Cumhuriyet Halk Partisi chp Haberleri

Kemal KILIÇDAROĞLU parti kongresinde konuştu

Partisinin İzmir İl Başkanlığı 34. Olağan Kurulu'na katılan CHP Genel Başkanı Kemal Kılıçdaroğu, "Fenerbahçe’nin meşhur bir futbolcusu var. ‘Alex ne düşünüyorsun Aziz Yıldırım içeri atıldı’ diyorlar. ‘Düşüncelerimi açıklasam ben de süratle başkanını yanına giderim’ diyor. Şu ülkenin geldiği hale bakın" dedi.

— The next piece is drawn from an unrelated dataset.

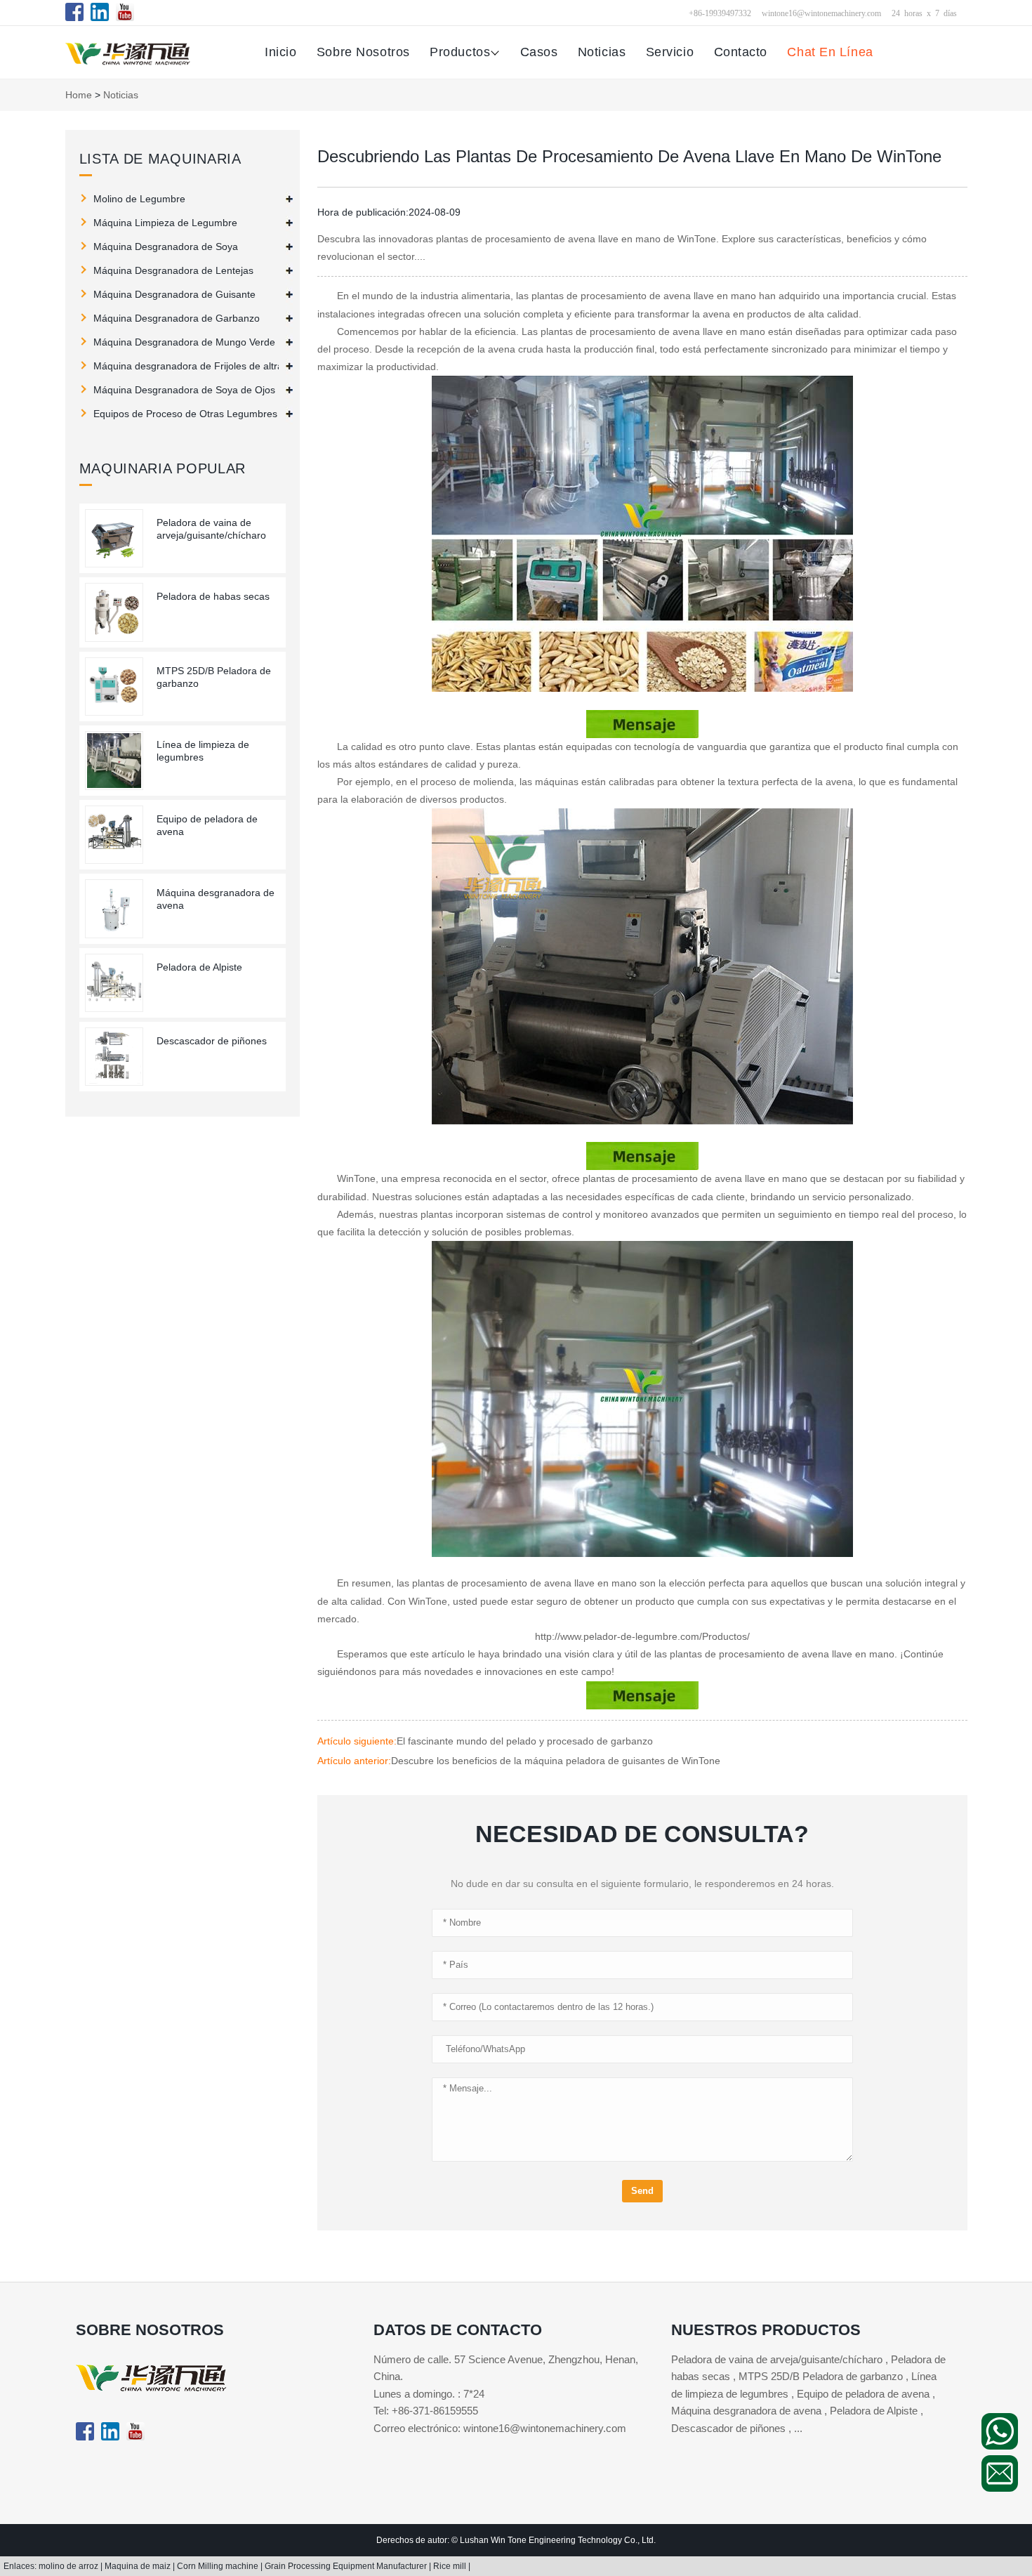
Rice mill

İzmir Büyükşehir Belediye Başkanı’nın yaptıklarına altını çiziyorum, imzamı atıyorum. Recep Tayyip Erdoğan’a açık çağrı. Senin güvendiğin hangi belediye başkanın varsa gönder İzmir’e, Aziz Kocaoğlu’nu da ben oraya göndereceğim. İstediğin televizyon kanalında çıkıp konuşsunlar.

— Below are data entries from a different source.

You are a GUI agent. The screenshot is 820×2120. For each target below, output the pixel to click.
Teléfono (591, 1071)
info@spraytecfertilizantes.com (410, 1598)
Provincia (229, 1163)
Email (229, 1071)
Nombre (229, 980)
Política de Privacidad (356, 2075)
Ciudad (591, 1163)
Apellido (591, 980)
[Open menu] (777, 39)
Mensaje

Her türlü baskıya rağmen bizim belediyelerimiz görevlerini yapıyorlar. En son yerel yönetici arkadaşlarla beraber İstanbul’da bir toplantı yaptık. O toplantının basına kapalı bölümünde şu bilgiler vardı: Polis sizin belediyenizi basarsa neler yapacaksınız. Demokrasinin olduğu bir ülkede CHP belediye başkanlarına ‘polis sizin belediyenizi basarsa neler yapacaksınız' diye eğitim veriliyor. Utanılacak bir şey değil mi? AKP iktidarı zorunlu olarak bizim böyle bir eğitim vermemize neden oldu. Sakin olacaksınız, avukatları çağıracaksınız, istenen belgeleri vereceksiniz, bilgisayarlara nasıl el konur, nasıl tutanak tutulacak, bunların ayrıntıları verildi. Çünkü AKP’ye güvenmiyoruz. Güvenmediğimiz için kendi belediye başkanlarımızı güvence altına almak istiyoruz. İzmir’in çalıştığını gösteren sadece Kocaoğlu değil, İzmir’in çalıştığını gösteren uluslararası kuruluşlar var. Dünyadaki metropoller inceleniyor. ‘Dünyanın en sağlıklı gelişen 4. metropolü İzmir’ diyor. İstanbul ve Ankara nerede? Onlar gerilerde yer alıyor” diye konuştu.



İzmir
’in önündeki en büyük engelin AK Parti iktidarı olduğunu savunan CHP Genel Başkanı Kılıçdaroğlu, Türkiye genelinde CHP’li belediyelerin ceplerine değil, halka çalıştığını belirterek, şöyle konuştu:
"İzmir’in önündeki en büyük engel, AKP iktidarıdır. Elini İzmir’den çeksin, engel olmasın; hizmet ikiye üçe katlanacak. Bunu ben söylüyorum, elinizi İzmir’den çekin. İzmirli belediyelerimizi rahat bırakın.

Ankara’da müfettiş kalmadı. Hepsi İzmir belediyelerini denetlesin diye görevlendirildi. Denetleyeceklermiş. Denetlemezseniz namertsiniz. Korkmuyoruz, sizden çekinmeyeceğiz biz. 'Kentsel dönüşüm yapalım' deniyor. Büyükşehir Belediyesi, altı karar göndermiş Bakanlar Kurulu’ndan çıkması lazım, aylardır çıkmıyor. Niye çıkmıyor; hizmet üretilecek. Kendisine soracağız neden çıkarmıyorsunuz? Ankara’yı hemen çıkarıyorsunuz. Ne kadar engellerseniz engelleyin hiçbir CHP’li belediyeyi halka hizmetten alıkoyamayacaksınız. İster polis, kaymakam, valinizle gelin, mücadele edeceğiz. Mücadeleyi AKP devletine karşı veriyoruz.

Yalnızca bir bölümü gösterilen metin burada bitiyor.